How to complete this task: Whatever the records hold, copy it exactly and completely.

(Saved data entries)
▶
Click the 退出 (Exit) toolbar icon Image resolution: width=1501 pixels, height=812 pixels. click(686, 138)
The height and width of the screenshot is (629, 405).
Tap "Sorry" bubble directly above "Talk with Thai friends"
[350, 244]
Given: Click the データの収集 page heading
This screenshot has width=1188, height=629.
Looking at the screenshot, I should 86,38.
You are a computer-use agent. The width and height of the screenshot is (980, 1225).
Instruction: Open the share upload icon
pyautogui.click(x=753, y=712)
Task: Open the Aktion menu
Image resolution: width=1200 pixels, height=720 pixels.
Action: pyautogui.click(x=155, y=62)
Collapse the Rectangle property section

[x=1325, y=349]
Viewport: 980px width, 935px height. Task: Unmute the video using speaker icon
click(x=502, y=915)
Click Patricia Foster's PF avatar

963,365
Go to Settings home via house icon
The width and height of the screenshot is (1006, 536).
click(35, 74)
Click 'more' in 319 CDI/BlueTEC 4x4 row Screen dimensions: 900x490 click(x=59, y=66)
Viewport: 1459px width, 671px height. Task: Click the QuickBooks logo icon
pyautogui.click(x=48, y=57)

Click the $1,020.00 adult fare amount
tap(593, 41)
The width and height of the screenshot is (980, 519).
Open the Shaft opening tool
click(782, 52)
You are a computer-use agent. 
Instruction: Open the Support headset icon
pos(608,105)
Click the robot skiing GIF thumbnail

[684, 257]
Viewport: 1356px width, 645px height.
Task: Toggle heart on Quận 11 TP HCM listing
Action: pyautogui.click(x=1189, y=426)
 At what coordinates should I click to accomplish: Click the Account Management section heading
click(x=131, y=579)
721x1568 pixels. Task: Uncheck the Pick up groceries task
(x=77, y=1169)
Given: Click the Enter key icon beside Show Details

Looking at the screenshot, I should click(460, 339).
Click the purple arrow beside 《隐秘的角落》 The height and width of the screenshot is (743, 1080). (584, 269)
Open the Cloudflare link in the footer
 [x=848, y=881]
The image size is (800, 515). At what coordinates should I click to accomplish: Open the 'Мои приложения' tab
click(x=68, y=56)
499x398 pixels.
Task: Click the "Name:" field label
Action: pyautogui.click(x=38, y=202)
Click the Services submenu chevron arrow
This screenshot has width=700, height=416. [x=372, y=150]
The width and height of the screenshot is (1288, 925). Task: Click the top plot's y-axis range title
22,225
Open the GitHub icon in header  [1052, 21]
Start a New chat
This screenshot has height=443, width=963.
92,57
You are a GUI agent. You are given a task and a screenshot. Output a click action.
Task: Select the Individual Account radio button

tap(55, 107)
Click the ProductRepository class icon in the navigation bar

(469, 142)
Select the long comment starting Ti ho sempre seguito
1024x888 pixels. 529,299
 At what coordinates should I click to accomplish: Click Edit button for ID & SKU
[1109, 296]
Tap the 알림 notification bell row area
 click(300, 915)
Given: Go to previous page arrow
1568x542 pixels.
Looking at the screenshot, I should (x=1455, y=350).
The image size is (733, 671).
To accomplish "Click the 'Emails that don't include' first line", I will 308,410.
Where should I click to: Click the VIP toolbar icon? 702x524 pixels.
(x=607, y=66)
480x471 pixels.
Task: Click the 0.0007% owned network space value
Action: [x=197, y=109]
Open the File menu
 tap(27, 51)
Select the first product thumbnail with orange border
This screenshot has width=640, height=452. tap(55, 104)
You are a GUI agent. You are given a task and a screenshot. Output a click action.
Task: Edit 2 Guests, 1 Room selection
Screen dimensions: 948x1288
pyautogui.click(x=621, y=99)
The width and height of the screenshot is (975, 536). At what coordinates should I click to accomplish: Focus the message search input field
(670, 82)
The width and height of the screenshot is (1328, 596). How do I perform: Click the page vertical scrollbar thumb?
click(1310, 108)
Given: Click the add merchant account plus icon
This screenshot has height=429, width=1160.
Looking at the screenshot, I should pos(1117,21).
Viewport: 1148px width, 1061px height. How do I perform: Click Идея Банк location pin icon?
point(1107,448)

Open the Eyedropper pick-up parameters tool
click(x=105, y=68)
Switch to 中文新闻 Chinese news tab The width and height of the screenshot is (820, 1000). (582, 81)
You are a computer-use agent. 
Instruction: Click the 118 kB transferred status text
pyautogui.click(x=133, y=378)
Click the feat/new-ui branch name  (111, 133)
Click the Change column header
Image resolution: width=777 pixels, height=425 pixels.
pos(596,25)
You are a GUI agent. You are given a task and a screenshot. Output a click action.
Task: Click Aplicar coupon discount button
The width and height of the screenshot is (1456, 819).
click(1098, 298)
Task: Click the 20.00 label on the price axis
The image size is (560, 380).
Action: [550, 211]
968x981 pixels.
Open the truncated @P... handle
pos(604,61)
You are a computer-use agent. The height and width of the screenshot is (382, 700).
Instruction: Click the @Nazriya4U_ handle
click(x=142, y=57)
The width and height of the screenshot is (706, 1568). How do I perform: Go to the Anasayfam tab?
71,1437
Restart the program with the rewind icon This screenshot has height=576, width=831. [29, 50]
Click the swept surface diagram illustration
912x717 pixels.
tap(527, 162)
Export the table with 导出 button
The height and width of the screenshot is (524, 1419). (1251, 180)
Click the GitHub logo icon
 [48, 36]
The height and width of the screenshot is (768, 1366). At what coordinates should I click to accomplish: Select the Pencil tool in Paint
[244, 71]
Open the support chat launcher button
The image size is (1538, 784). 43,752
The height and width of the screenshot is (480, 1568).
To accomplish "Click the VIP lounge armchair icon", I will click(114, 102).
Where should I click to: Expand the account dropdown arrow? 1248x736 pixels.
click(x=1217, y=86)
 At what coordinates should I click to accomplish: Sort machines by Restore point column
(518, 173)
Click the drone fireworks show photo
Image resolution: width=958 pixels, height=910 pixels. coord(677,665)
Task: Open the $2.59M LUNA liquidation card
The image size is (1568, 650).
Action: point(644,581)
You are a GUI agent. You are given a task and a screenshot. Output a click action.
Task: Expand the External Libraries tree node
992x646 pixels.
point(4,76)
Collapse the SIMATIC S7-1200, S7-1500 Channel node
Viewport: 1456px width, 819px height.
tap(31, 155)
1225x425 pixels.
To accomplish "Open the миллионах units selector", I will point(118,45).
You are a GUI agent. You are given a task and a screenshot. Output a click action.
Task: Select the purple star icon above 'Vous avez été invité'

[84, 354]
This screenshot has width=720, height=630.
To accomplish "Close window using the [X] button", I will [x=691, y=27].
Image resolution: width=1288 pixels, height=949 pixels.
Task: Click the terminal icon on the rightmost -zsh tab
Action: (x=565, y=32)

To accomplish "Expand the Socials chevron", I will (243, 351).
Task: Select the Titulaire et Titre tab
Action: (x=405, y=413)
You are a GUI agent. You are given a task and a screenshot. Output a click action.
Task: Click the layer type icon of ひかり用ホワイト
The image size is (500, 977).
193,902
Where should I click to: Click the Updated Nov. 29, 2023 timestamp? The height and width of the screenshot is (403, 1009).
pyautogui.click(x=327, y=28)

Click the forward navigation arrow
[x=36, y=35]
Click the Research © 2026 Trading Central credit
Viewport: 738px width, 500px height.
◀
Result below:
Click the 退出 (Exit) toolbar icon Image resolution: width=1501 pixels, height=812 pixels. click(686, 138)
The height and width of the screenshot is (629, 405).
Tap "Sorry" bubble directly above "Talk with Thai friends"
[350, 244]
Given: Click the データの収集 page heading
This screenshot has width=1188, height=629.
Looking at the screenshot, I should 86,38.
You are a computer-use agent. The width and height of the screenshot is (980, 1225).
Instruction: Open the share upload icon
pyautogui.click(x=753, y=712)
Task: Open the Aktion menu
Image resolution: width=1200 pixels, height=720 pixels.
Action: pyautogui.click(x=155, y=62)
Collapse the Rectangle property section

[x=1325, y=349]
Viewport: 980px width, 935px height. Task: Unmute the video using speaker icon
click(x=502, y=915)
Click Patricia Foster's PF avatar

963,365
Go to Settings home via house icon
The width and height of the screenshot is (1006, 536).
click(35, 74)
Click 'more' in 319 CDI/BlueTEC 4x4 row Screen dimensions: 900x490 click(x=59, y=66)
Viewport: 1459px width, 671px height. Task: Click the QuickBooks logo icon
pyautogui.click(x=48, y=57)

Click the $1,020.00 adult fare amount
tap(593, 41)
The width and height of the screenshot is (980, 519).
Open the Shaft opening tool
click(782, 52)
You are a computer-use agent. 
Instruction: Open the Support headset icon
pos(608,105)
Click the robot skiing GIF thumbnail

[684, 257]
Viewport: 1356px width, 645px height.
Task: Toggle heart on Quận 11 TP HCM listing
Action: pyautogui.click(x=1189, y=426)
 At what coordinates should I click to accomplish: Click the Account Management section heading
click(x=131, y=579)
721x1568 pixels. Task: Uncheck the Pick up groceries task
(x=77, y=1169)
Given: Click the Enter key icon beside Show Details

Looking at the screenshot, I should click(460, 339).
Click the purple arrow beside 《隐秘的角落》 The height and width of the screenshot is (743, 1080). (584, 269)
Open the Cloudflare link in the footer
 [x=848, y=881]
The image size is (800, 515). At what coordinates should I click to accomplish: Open the 'Мои приложения' tab
click(x=68, y=56)
499x398 pixels.
Task: Click the "Name:" field label
Action: pyautogui.click(x=38, y=202)
Click the Services submenu chevron arrow
This screenshot has width=700, height=416. [x=372, y=150]
The width and height of the screenshot is (1288, 925). Task: Click the top plot's y-axis range title
22,225
Open the GitHub icon in header  [1052, 21]
Start a New chat
This screenshot has height=443, width=963.
92,57
You are a GUI agent. You are given a task and a screenshot. Output a click action.
Task: Select the Individual Account radio button

tap(55, 107)
Click the ProductRepository class icon in the navigation bar

(469, 142)
Select the long comment starting Ti ho sempre seguito
1024x888 pixels. 529,299
 At what coordinates should I click to accomplish: Click Edit button for ID & SKU
[1109, 296]
Tap the 알림 notification bell row area
 click(300, 915)
Given: Go to previous page arrow
1568x542 pixels.
Looking at the screenshot, I should (x=1455, y=350).
The image size is (733, 671).
To accomplish "Click the 'Emails that don't include' first line", I will 308,410.
Where should I click to: Click the VIP toolbar icon? 702x524 pixels.
(x=607, y=66)
480x471 pixels.
Task: Click the 0.0007% owned network space value
Action: [x=197, y=109]
Open the File menu
 tap(27, 51)
Select the first product thumbnail with orange border
This screenshot has width=640, height=452. tap(55, 104)
You are a GUI agent. You are given a task and a screenshot. Output a click action.
Task: Edit 2 Guests, 1 Room selection
Screen dimensions: 948x1288
pyautogui.click(x=621, y=99)
The width and height of the screenshot is (975, 536). At what coordinates should I click to accomplish: Focus the message search input field
(670, 82)
The width and height of the screenshot is (1328, 596). How do I perform: Click the page vertical scrollbar thumb?
click(1310, 108)
Given: Click the add merchant account plus icon
This screenshot has height=429, width=1160.
Looking at the screenshot, I should pos(1117,21).
Viewport: 1148px width, 1061px height. How do I perform: Click Идея Банк location pin icon?
point(1107,448)

Open the Eyedropper pick-up parameters tool
click(x=105, y=68)
Switch to 中文新闻 Chinese news tab The width and height of the screenshot is (820, 1000). (582, 81)
You are a computer-use agent. 
Instruction: Click the 118 kB transferred status text
pyautogui.click(x=133, y=378)
Click the feat/new-ui branch name  (111, 133)
Click the Change column header
Image resolution: width=777 pixels, height=425 pixels.
pos(596,25)
You are a GUI agent. You are given a task and a screenshot. Output a click action.
Task: Click Aplicar coupon discount button
The width and height of the screenshot is (1456, 819).
click(1098, 298)
Task: Click the 20.00 label on the price axis
The image size is (560, 380).
Action: [550, 211]
968x981 pixels.
Open the truncated @P... handle
pos(604,61)
You are a computer-use agent. The height and width of the screenshot is (382, 700).
Instruction: Click the @Nazriya4U_ handle
click(x=142, y=57)
The width and height of the screenshot is (706, 1568). How do I perform: Go to the Anasayfam tab?
71,1437
Restart the program with the rewind icon This screenshot has height=576, width=831. [29, 50]
Click the swept surface diagram illustration
912x717 pixels.
tap(527, 162)
Export the table with 导出 button
The height and width of the screenshot is (524, 1419). (1251, 180)
Click the GitHub logo icon
 [48, 36]
The height and width of the screenshot is (768, 1366). At what coordinates should I click to accomplish: Select the Pencil tool in Paint
[244, 71]
Open the support chat launcher button
The image size is (1538, 784). 43,752
The height and width of the screenshot is (480, 1568).
To accomplish "Click the VIP lounge armchair icon", I will click(114, 102).
Where should I click to: Expand the account dropdown arrow? 1248x736 pixels.
click(x=1217, y=86)
 At what coordinates should I click to accomplish: Sort machines by Restore point column
(518, 173)
Click the drone fireworks show photo
Image resolution: width=958 pixels, height=910 pixels. coord(677,665)
Task: Open the $2.59M LUNA liquidation card
The image size is (1568, 650).
Action: point(644,581)
You are a GUI agent. You are given a task and a screenshot. Output a click action.
Task: Expand the External Libraries tree node
992x646 pixels.
point(4,76)
Collapse the SIMATIC S7-1200, S7-1500 Channel node
Viewport: 1456px width, 819px height.
tap(31, 155)
1225x425 pixels.
To accomplish "Open the миллионах units selector", I will point(118,45).
You are a GUI agent. You are given a task and a screenshot. Output a click action.
Task: Select the purple star icon above 'Vous avez été invité'

[84, 354]
This screenshot has width=720, height=630.
To accomplish "Close window using the [X] button", I will [x=691, y=27].
Image resolution: width=1288 pixels, height=949 pixels.
Task: Click the terminal icon on the rightmost -zsh tab
Action: (x=565, y=32)

To accomplish "Expand the Socials chevron", I will (243, 351).
Task: Select the Titulaire et Titre tab
Action: (x=405, y=413)
You are a GUI agent. You are given a task and a screenshot. Output a click action.
Task: Click the layer type icon of ひかり用ホワイト
The image size is (500, 977).
193,902
Where should I click to: Click the Updated Nov. 29, 2023 timestamp? The height and width of the screenshot is (403, 1009).
pyautogui.click(x=327, y=28)

Click the forward navigation arrow
[x=36, y=35]
Click the Research © 2026 Trading Central credit
Viewport: 738px width, 500px height.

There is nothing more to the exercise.